Contents
This section is normative.
The Structure Module defines the major structural elements for XHTML. These elements effectively act as the basis for the content model of many XHTML family document types. The elements and attributes included in this module are:
Elements | Attributes | Minimal Content Model |
---|---|---|
body | Common | (Heading | Block | List)* |
head | Common | title |
html | I18N, profile (URI), xmlns (URI = "http://www.w3.org/2002/06/xhtml2") | head, body |
title | I18N | PCDATA |
This module is the basic structural definition for XHTML content. The html
element acts as the root element for all XHTML Family Document Types.
Note that the value of the xmlns attribute is defined to be "http://www.w3.org/2002/06/xhtml2". Also note that because the xmlns attribute is treated specially by XML namespace-aware parsers [XMLNAMES], it is legal to have it present as an attribute of each element. However, any time the xmlns attribute is used in the context of an XHTML module, whether with a prefix or not, the value of the attribute shall be the XHTML namespace defined here.
Implementation: DTD
After the document type declaration, the remainder of an XHTML document is contained by the html element.
Attributes
The head element contains information about the current document, such as its title, keywords that may be useful to search engines, and other data that is not considered document content. User agents do not generally render elements that appear in the head as content. They may, however, make information in the head available to users through other mechanisms.
Attributes
Every XHTML document must have a title element in the head section.
Attributes
Authors should use the title element to identify the contents of a document. Since users often consult documents out of context, authors should provide context-rich titles.

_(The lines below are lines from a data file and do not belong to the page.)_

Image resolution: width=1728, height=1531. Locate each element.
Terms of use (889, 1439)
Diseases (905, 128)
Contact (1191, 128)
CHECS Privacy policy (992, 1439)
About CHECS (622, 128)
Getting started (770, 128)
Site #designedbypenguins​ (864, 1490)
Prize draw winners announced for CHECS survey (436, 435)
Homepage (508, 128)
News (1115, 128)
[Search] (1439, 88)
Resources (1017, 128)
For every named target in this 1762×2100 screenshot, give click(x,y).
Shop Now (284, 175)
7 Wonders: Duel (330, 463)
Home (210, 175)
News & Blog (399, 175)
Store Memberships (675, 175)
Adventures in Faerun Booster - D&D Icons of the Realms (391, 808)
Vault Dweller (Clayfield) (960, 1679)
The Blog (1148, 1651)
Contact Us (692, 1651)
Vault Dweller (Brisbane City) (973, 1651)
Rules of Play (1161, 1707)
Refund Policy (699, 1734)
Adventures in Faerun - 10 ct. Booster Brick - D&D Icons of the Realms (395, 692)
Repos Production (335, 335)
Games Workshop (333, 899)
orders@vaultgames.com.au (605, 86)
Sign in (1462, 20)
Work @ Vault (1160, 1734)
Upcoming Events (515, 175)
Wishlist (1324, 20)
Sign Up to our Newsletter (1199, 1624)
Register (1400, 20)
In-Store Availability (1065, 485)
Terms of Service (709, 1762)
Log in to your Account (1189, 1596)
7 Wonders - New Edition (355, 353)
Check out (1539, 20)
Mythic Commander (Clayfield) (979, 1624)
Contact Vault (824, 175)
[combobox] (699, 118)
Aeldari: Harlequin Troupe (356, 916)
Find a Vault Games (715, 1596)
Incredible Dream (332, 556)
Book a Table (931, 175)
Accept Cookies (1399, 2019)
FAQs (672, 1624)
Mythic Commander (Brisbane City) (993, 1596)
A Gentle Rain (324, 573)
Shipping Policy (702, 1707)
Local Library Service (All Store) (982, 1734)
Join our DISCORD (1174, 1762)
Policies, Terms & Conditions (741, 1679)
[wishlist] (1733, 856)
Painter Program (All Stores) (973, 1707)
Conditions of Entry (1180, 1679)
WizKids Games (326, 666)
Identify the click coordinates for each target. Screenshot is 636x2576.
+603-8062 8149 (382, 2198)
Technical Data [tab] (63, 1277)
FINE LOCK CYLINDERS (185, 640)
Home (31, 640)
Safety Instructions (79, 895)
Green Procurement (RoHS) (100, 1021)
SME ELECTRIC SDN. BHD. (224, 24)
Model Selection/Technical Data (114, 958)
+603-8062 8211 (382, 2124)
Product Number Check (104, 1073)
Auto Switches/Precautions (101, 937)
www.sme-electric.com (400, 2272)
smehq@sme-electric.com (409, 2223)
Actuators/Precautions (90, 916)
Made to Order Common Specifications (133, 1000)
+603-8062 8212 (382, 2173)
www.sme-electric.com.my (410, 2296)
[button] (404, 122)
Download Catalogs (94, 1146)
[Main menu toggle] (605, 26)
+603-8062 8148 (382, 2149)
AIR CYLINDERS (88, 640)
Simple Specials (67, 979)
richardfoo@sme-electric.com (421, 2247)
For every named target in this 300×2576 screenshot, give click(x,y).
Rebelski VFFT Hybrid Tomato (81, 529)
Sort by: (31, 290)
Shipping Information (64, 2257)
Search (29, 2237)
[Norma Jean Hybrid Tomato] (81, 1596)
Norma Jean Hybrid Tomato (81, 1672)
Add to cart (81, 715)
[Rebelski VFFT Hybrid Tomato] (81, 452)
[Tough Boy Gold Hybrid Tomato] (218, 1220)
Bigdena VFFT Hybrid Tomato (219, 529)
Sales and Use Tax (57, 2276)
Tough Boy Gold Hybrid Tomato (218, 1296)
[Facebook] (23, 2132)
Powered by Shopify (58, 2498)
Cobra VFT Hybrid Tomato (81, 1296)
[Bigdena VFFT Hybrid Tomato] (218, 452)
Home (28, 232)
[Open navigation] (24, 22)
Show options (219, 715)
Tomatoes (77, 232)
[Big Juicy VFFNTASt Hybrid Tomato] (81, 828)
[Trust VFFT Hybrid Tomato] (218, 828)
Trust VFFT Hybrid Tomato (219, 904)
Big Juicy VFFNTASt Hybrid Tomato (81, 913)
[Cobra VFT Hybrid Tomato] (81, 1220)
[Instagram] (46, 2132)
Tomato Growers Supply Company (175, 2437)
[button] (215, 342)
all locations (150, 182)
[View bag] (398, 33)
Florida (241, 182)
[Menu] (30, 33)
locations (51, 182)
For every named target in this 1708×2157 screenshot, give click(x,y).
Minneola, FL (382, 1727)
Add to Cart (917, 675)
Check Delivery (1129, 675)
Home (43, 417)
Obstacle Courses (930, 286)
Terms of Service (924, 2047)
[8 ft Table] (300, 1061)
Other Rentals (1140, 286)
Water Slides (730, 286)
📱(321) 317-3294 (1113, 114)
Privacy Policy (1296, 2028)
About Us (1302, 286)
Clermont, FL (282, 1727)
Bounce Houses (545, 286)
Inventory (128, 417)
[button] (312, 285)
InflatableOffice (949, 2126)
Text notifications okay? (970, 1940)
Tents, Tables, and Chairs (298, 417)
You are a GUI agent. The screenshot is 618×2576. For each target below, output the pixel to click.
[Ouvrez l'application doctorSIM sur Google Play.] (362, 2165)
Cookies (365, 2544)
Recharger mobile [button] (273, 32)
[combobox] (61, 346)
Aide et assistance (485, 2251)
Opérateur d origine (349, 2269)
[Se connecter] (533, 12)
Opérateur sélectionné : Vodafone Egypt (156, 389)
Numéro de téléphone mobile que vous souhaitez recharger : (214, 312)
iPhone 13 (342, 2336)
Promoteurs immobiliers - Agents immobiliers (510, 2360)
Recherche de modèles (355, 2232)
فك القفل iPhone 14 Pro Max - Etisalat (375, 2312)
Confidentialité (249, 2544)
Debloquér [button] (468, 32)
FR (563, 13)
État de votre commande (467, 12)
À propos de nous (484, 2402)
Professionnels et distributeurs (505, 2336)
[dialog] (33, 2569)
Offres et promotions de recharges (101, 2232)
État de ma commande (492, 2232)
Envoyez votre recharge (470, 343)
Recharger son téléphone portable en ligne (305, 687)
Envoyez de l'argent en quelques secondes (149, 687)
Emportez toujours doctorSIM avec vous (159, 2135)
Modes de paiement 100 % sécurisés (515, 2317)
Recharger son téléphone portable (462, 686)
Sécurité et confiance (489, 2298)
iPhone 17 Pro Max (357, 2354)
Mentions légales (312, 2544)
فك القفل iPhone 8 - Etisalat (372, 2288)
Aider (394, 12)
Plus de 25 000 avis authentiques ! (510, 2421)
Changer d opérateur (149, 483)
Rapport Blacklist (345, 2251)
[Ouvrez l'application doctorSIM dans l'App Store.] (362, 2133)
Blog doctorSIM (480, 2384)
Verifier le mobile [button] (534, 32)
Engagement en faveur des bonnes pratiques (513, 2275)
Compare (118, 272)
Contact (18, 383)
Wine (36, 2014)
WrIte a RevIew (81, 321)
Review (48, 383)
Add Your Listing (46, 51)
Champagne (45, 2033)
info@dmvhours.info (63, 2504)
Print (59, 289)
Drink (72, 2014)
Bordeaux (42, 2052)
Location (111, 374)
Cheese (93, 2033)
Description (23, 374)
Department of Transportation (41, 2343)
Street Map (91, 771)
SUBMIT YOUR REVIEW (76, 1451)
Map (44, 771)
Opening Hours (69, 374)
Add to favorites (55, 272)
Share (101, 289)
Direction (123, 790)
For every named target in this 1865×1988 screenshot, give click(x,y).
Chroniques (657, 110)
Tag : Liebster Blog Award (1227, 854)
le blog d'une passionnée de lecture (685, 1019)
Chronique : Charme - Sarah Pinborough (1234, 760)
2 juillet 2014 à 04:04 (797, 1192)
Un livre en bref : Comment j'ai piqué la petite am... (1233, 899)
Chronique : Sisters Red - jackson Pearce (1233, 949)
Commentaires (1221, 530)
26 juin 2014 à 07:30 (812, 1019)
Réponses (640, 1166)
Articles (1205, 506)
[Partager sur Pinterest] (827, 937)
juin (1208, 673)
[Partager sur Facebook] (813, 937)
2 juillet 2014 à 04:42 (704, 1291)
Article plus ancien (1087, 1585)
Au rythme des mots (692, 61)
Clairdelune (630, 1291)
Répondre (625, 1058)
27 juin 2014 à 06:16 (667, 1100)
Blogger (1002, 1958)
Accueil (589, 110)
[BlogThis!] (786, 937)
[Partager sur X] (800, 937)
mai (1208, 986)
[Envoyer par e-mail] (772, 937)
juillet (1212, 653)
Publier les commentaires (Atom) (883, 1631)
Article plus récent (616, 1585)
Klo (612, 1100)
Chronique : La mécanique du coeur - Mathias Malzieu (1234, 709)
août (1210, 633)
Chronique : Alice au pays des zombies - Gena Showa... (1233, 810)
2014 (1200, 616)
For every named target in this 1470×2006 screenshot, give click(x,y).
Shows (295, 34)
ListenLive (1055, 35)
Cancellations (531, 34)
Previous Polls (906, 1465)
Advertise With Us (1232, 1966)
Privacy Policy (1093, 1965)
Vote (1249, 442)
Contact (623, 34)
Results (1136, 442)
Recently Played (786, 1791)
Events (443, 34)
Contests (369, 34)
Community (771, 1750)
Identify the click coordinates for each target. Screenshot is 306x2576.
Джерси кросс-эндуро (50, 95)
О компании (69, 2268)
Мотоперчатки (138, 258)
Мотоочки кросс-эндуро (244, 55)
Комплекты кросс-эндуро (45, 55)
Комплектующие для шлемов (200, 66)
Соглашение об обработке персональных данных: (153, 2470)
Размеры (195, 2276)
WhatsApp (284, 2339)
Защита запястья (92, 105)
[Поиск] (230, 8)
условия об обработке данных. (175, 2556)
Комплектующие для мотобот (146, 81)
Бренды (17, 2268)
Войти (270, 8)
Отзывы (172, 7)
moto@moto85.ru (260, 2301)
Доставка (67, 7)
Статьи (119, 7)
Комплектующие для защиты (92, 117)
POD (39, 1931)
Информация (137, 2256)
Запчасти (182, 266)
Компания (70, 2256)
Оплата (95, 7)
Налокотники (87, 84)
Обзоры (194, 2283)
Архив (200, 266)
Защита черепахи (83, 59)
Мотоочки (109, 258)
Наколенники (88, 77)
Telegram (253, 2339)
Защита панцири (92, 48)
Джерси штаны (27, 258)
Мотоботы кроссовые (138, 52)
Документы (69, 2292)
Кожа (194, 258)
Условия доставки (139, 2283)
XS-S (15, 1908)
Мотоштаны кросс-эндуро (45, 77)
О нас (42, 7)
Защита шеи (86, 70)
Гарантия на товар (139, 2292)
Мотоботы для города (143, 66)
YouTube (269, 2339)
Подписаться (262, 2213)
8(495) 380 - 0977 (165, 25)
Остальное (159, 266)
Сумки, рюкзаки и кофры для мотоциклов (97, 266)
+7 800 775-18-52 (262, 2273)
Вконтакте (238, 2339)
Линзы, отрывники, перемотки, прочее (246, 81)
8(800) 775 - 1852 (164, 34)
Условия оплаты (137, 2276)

Thus, instead of a title such as "Introduction", which doesn't provide much contextual background, authors should supply a title such as "Introduction to Medieval Bee-Keeping" instead.
For reasons of accessibility, user agents must always make the content of the title element available to users (including title elements that occur in frames). The mechanism for doing so depends on the user agent (e.g., as a caption, spoken).
Titles may contain entity references (for accented characters, special characters, etc.), but may not contain other markup (including comments). Here is a sample document title:
<!DOCTYPE html PUBLIC "-//W3C//DTD XHTML 2.0//EN" "http://www.w3.org/TR/xhtml2/DTD/xhtml2.dtd"> <html xmlns="http://www.w3.org/2002/06/xhtml2"> <head> <title>A study of population dynamics</title> ... other head elements... </head> <body> ... document body... </body> </html>
The body of a document contains the document's content. The content may be presented by a user agent in a variety of ways. For example, for visual browsers, you can think of the body as a canvas where the content appears: text, images, colors, graphics, etc. For audio user agents, the same content may be spoken.